Ditto for Star.  I can already imagine her throwing her little arms around me and hearing her tell me that she loves me.  Whenever she hugs me, I try to breathe in her scent and feel her warmth.  Sometimes I do that and she says, "don't smell me, mommy."  But, I love smelling my little girl.  I just try to hide it from her so I don't get reprimanded.  I know that affection is precious. 

And, I'd like Star to make me some art on a canvas in a frame - ready to be hung.  Here's some recent art from Star which I love, but now I have to frame it or decide that it shouldn't be framed and store it away somewhere.  I've had it in my office for a few days on my filing cabinet; art waiting for a frame to be hung feels like another errand waiting to get done by mommy. 

Wednesday, May 1, 2013

(Birthday) Love in the Time of Facebook

Yesterday was my birthday.  I'm not sure how I got to be 42, but so far, it's looking pretty good!

I had a wonderful day.  One of Star's babysitters arrived at 7:30am to finish getting Star ready for school and to take her there.  Scott and I escaped and went out to breakfast (which we almost never do), went hiking in Marin, went to some used clothing stores, I got a pedicure, Scott and I hung out together in the house, and then I went to dinner with a group of girlfriends.  When I got home, Star was still awake, so I snuggled with her and we talked about our days. 

Running parallel to my actual birthday, was how my birthday was celebrated in my virtual life.

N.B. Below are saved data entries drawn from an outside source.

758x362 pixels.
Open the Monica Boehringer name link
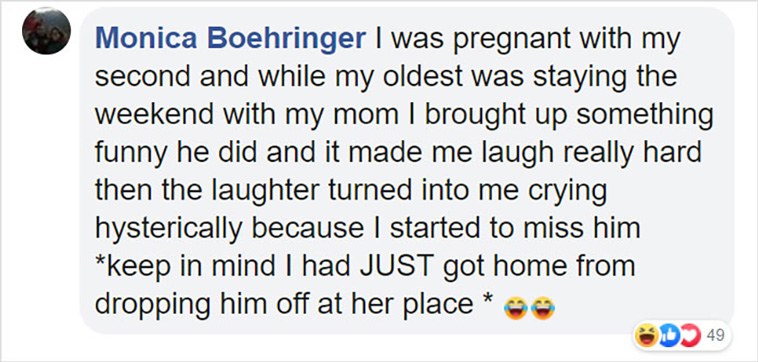(230, 39)
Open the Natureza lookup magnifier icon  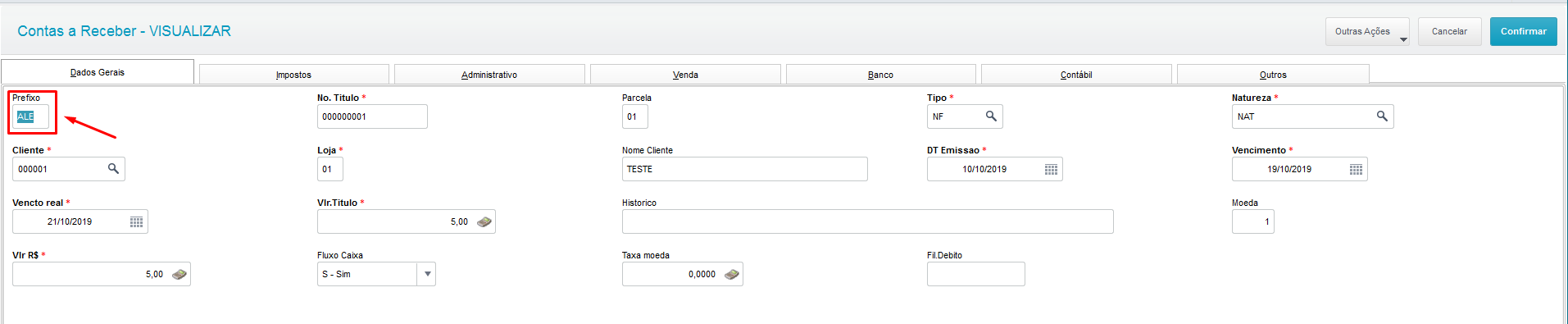coord(1382,116)
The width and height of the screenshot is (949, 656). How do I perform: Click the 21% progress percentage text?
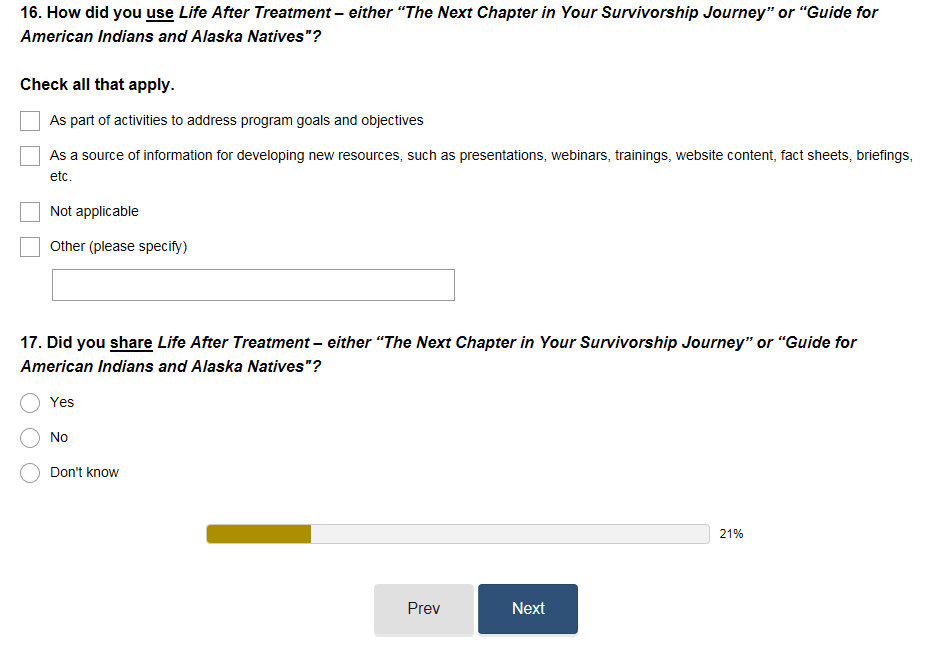point(731,534)
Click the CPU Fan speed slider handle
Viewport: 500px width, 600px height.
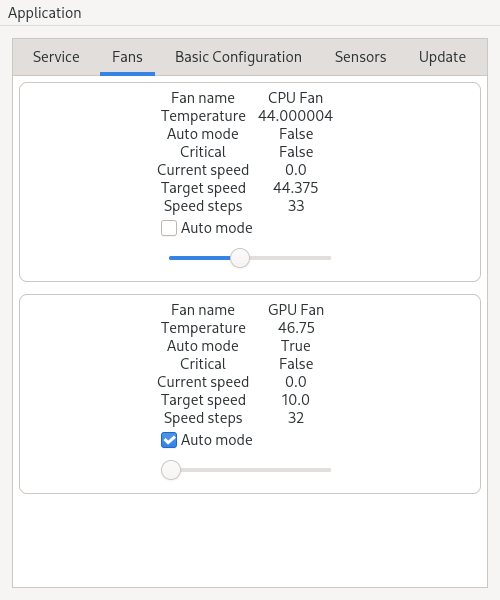(240, 258)
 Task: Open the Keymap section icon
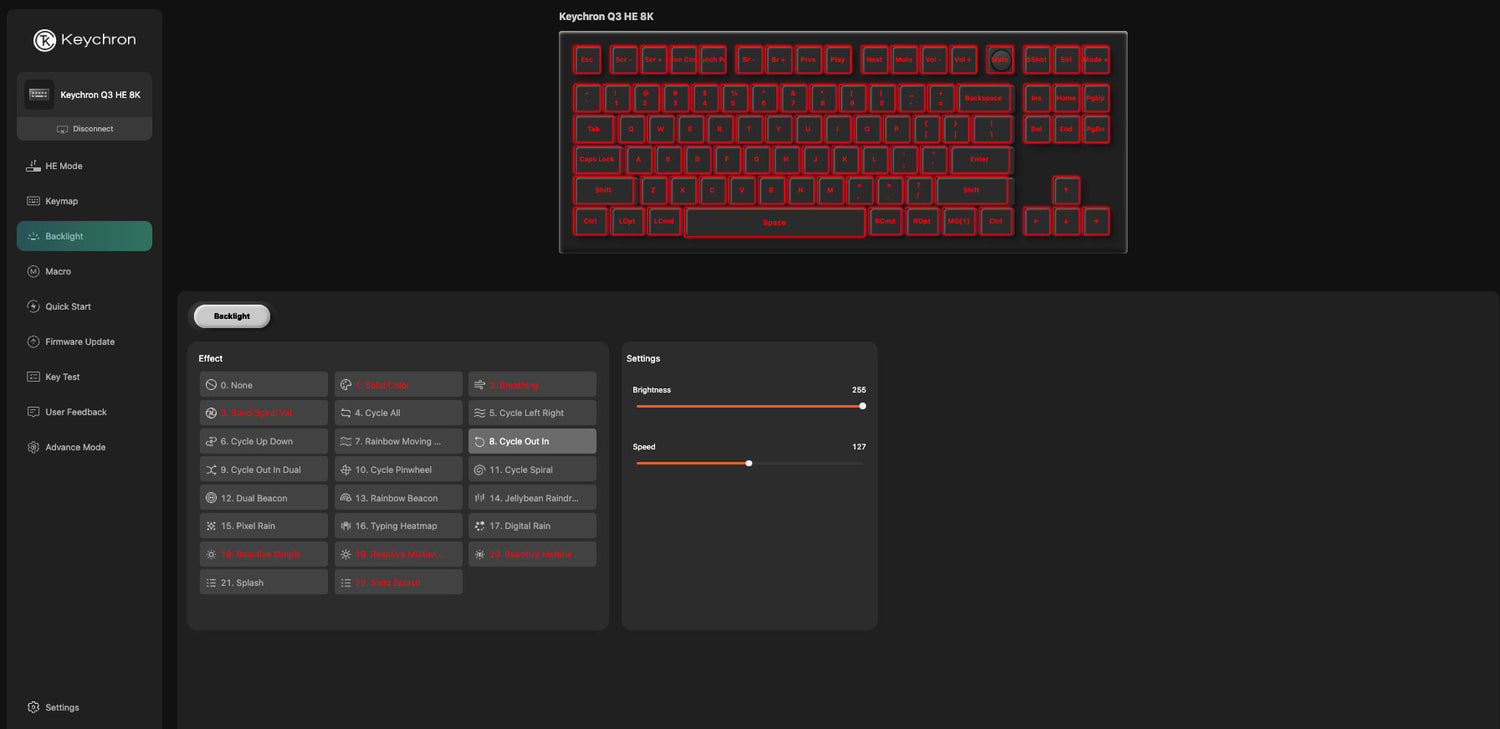pyautogui.click(x=33, y=201)
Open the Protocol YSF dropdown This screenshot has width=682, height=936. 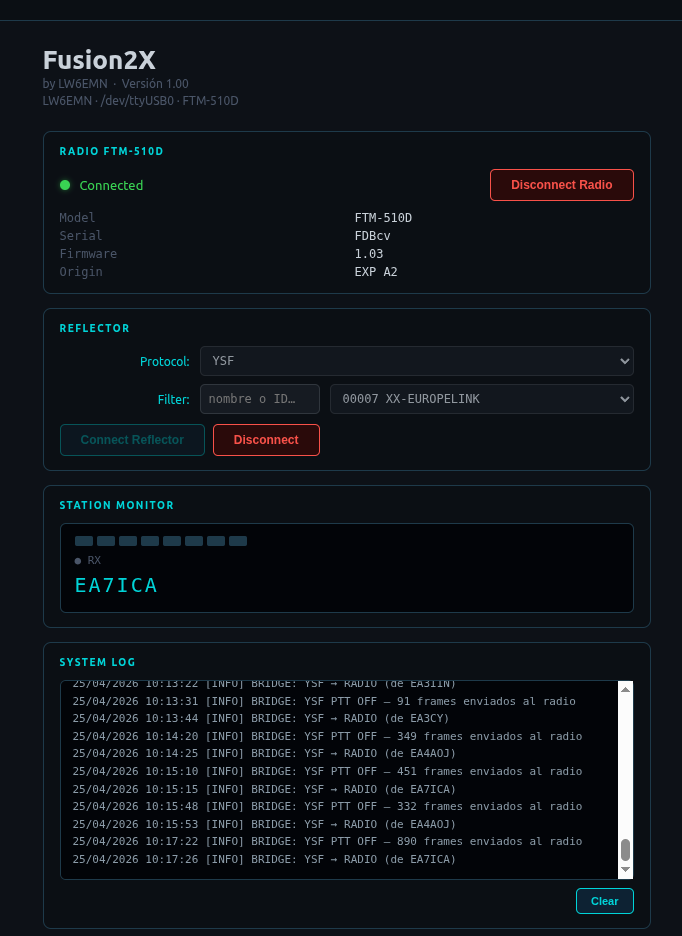point(416,361)
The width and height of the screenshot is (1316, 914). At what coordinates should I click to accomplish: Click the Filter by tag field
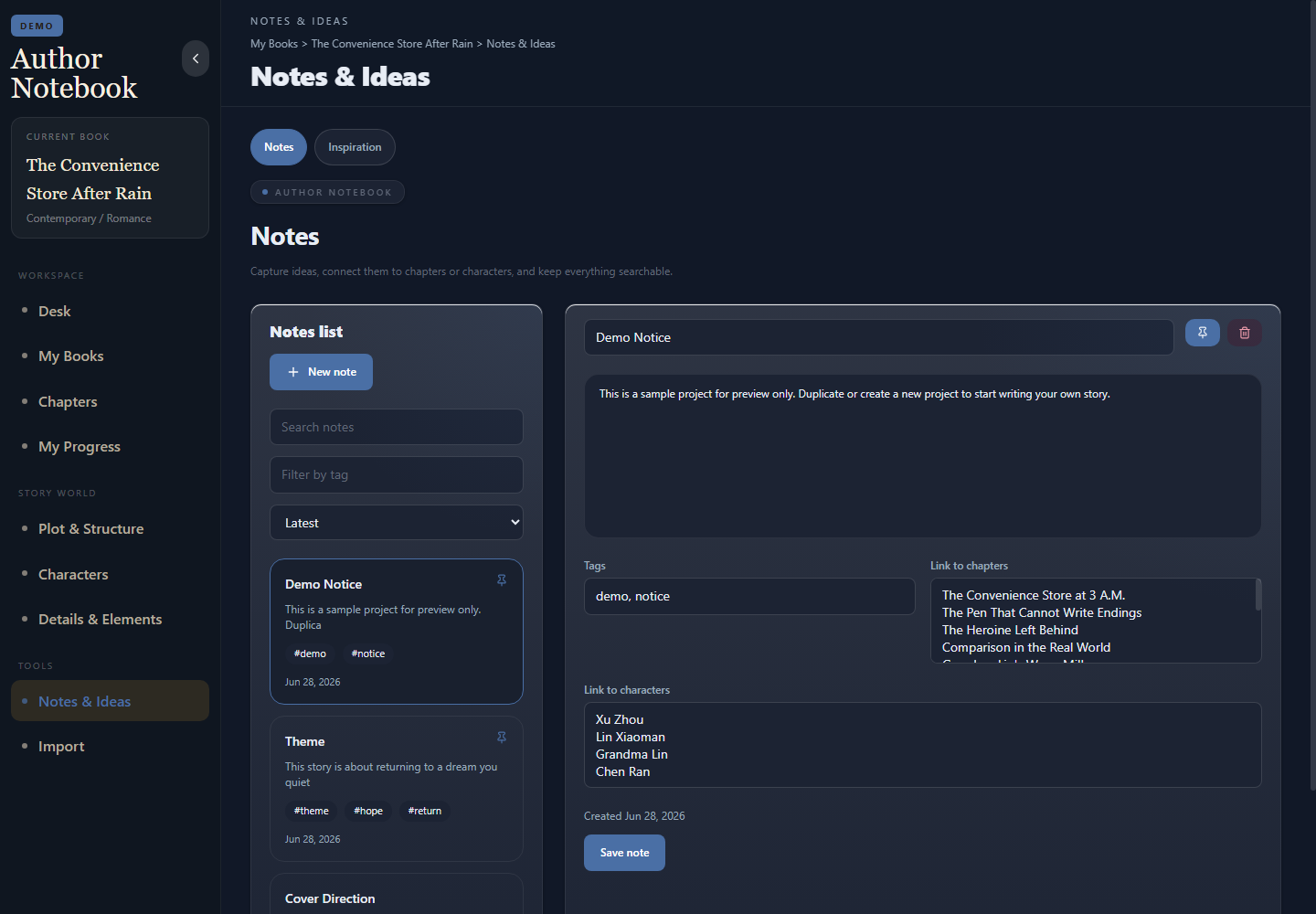point(397,474)
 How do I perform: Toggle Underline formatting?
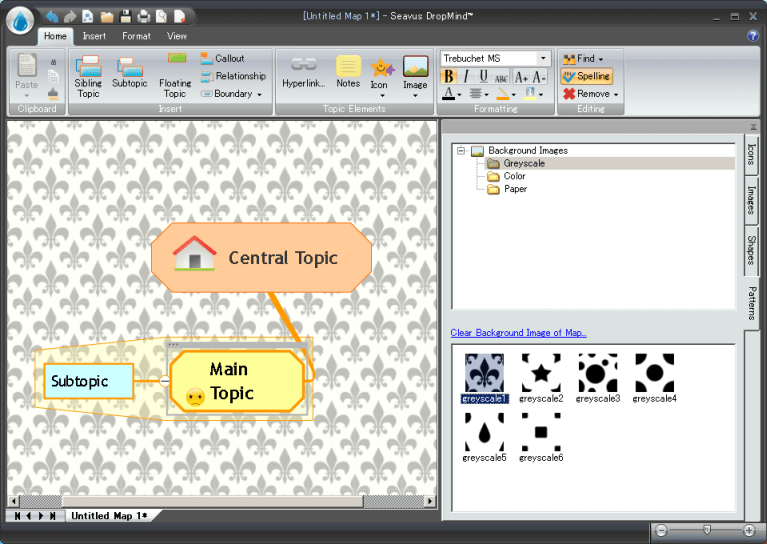click(x=484, y=76)
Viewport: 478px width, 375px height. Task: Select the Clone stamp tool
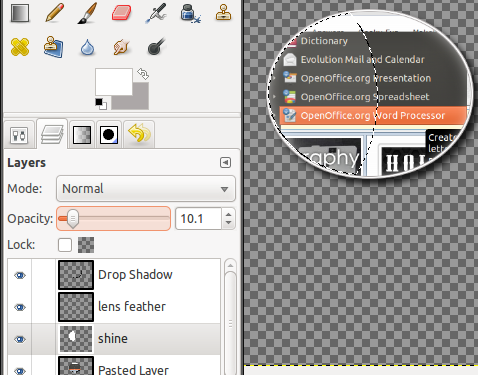(223, 13)
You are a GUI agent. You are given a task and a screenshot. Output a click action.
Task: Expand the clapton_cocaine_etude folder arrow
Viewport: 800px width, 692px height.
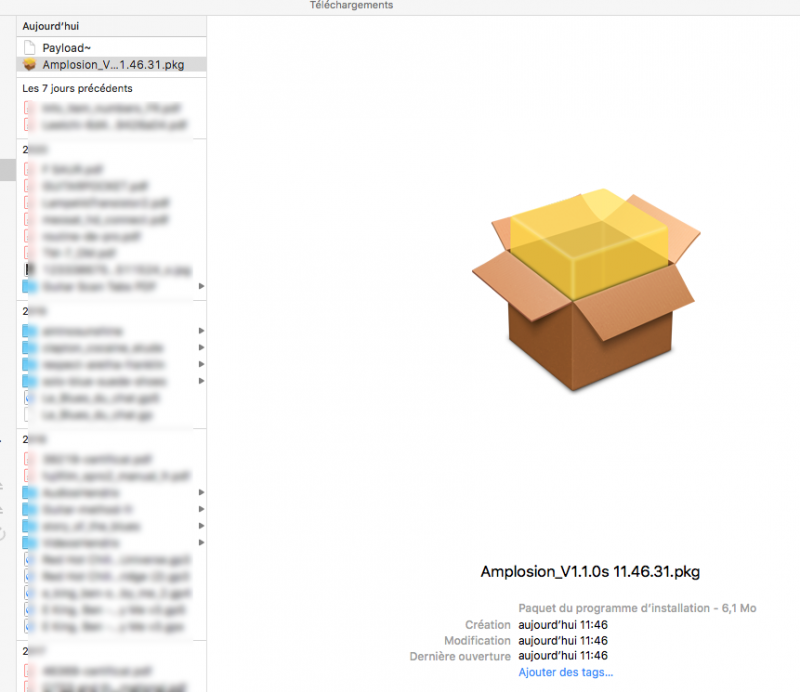point(201,348)
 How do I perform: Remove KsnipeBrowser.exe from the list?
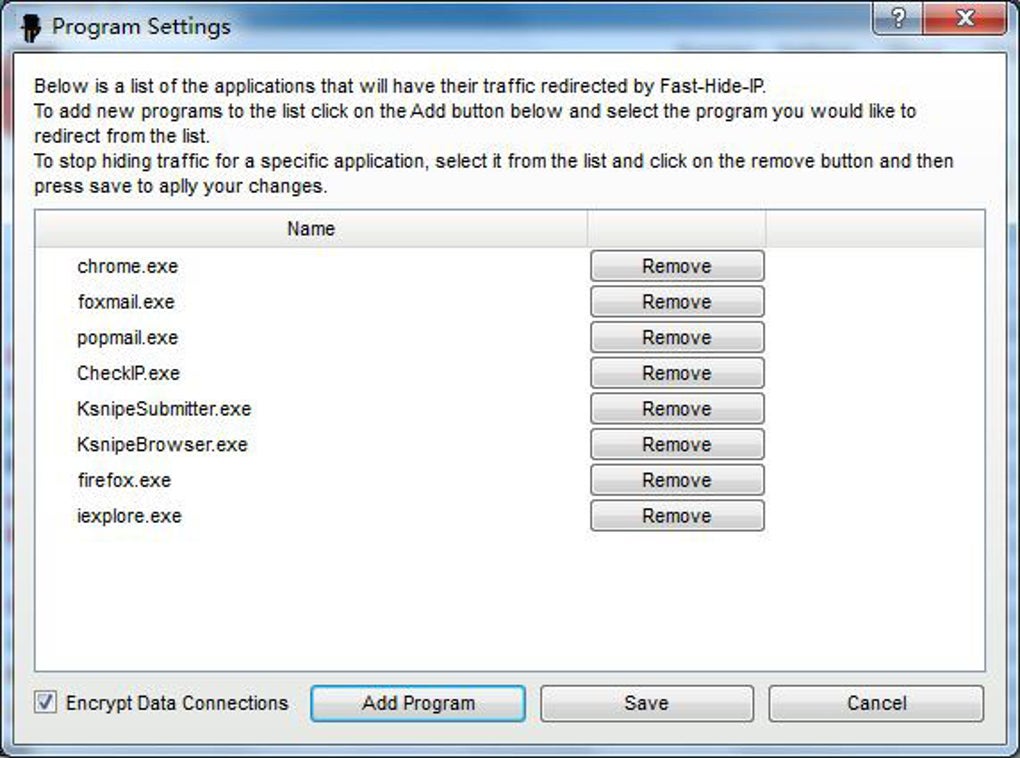[x=677, y=444]
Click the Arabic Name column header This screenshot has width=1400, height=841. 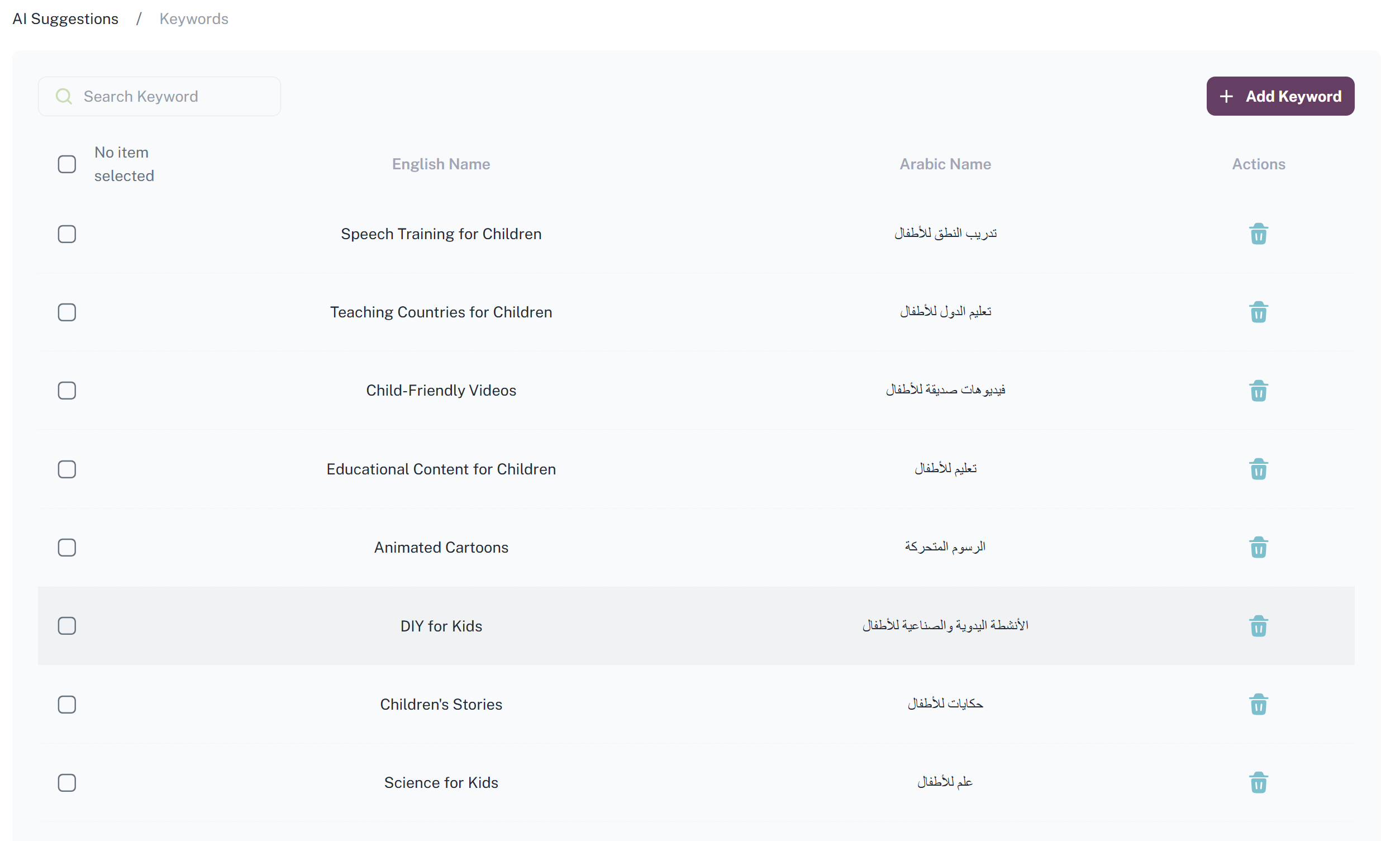pyautogui.click(x=945, y=164)
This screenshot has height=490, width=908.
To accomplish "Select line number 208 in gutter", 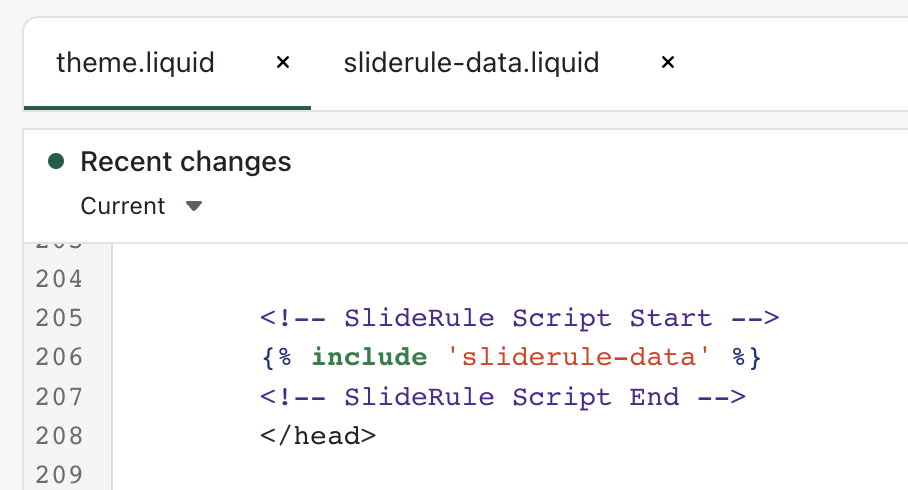I will click(59, 436).
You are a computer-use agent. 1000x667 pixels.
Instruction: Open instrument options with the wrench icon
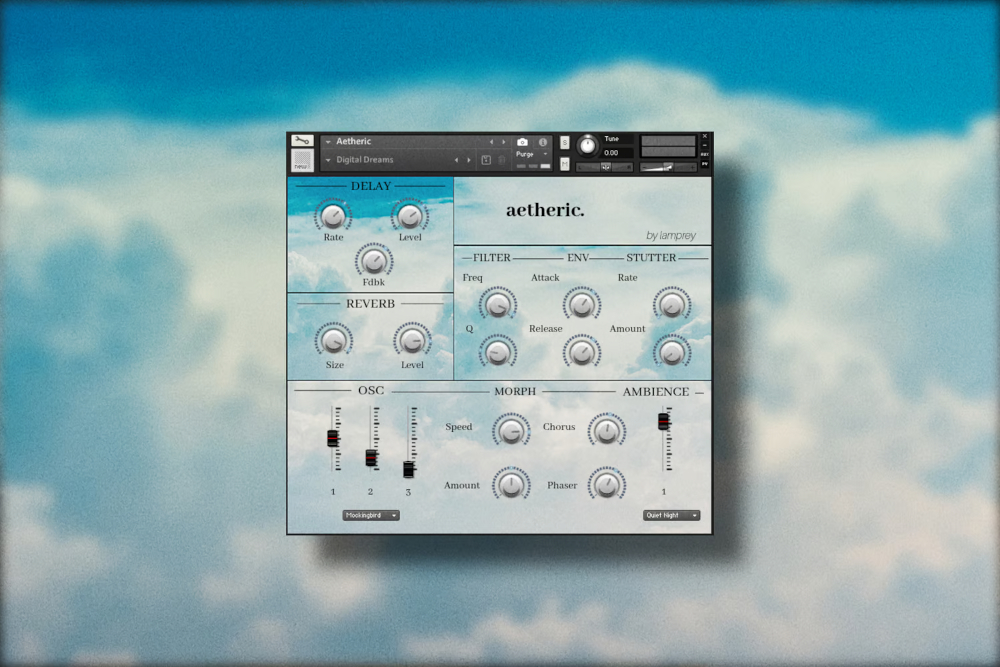[x=302, y=141]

Facebook was the most active of my online identities.  Here's a breakdown of who I heard from through Facebook.
  • Actual friends.  These are people who are likely to show up in my facebook stream often and I choose to have an in person relationship with them.
  • Family members.  By choice or not, these are people that I'm related to and their birthday greetings are wonderful. 
  • People I knew in High School, College, or Law School. Oh, it's so awkward.  Many of these people know such an outdated version of me.  They knew me when I chose to be called "Jenny."  They remember me when I was a French Horn playing band geek.  Some of them knew me when I was an out of place Californian living in Oregon.  There are definitely people from my past who have transitioned to "current" friends, but for the most part, these are a group of people that I don't have an actual real-time relationship with.  It's sweet that they mention my birthday on facebook, because facebook tells them it's my birthday, but it feels so inauthentic.  Also, it puts my head in a weird place on my birthday.  While having a nice day off from work doing what I wanted to do, I was continuously thrown into the past thinking about these people.  What do they think about me?  Should I be embarrassed about something that I did in front of them in my past?  Should I try to forge a real relationship with some of these people?  Or, should I un-friend them and have less head clutter in my life? 
The people who texted me birthday greetings are all in the category of actual best friends and family.

One friend sent me a message through Words With Friends which was unique and cute.

And, I got only one card through the mail.  It was from my in-laws and felt quaint in the best possible way.